What to read instead
The data your engineering organization is already producing has several properties that make it more reliable than surveys:
- It's behavioral, not self-reported — it reflects what engineers actually do under real conditions, not what they believe they'd do
- It's continuous — it updates as new incidents, PRs, and tickets arrive, not on a quarterly survey cadence
- It's specific to your codebase — it maps to the actual domains and failure patterns your infrastructure produces, not a generic skill taxonomy
- It surfaces unknown unknowns — engineers can't report gaps they haven't encountered; the codebase records when they encounter them
The gap between what surveys find and what the codebase reveals
In every engineering organization we've worked with, the competency graph built from workflow data surfaces at least two or three skill gaps that had never appeared in survey results.

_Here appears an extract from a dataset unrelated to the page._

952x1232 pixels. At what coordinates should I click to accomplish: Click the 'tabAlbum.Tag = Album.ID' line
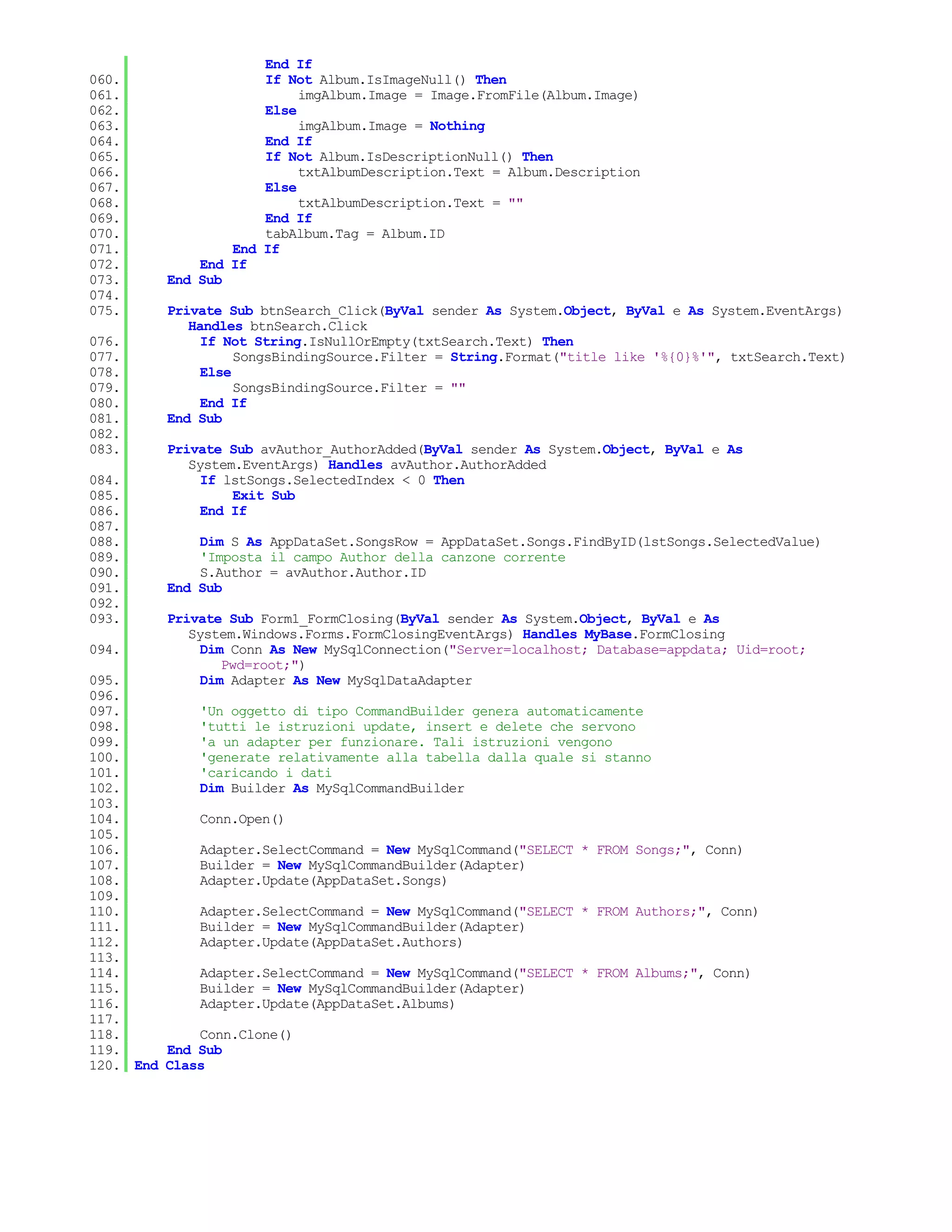(355, 234)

These aren't minor gaps — they're the ones correlated with actual incidents. They're the skills that are making your infrastructure fragile right now, and they're invisible to your current L&D planning because no engineer knew to report them.
Your incident log knows. Your PR review history knows. Your Jira ticket escalation patterns know. The question is whether you're reading them.
"We ran surveys for three years and built training programs from them. Tunlai showed us in the first week that two of our five training priorities were solving problems we didn't actually have — and missing the three we did."
The survey isn't wrong because engineers are dishonest. It's wrong because it's asking people to report the shape of their own blind spots. The alternative is to read the data that records what happens when those blind spots encounter reality.
That's what incident logs, PR reviews, and ticket patterns are for.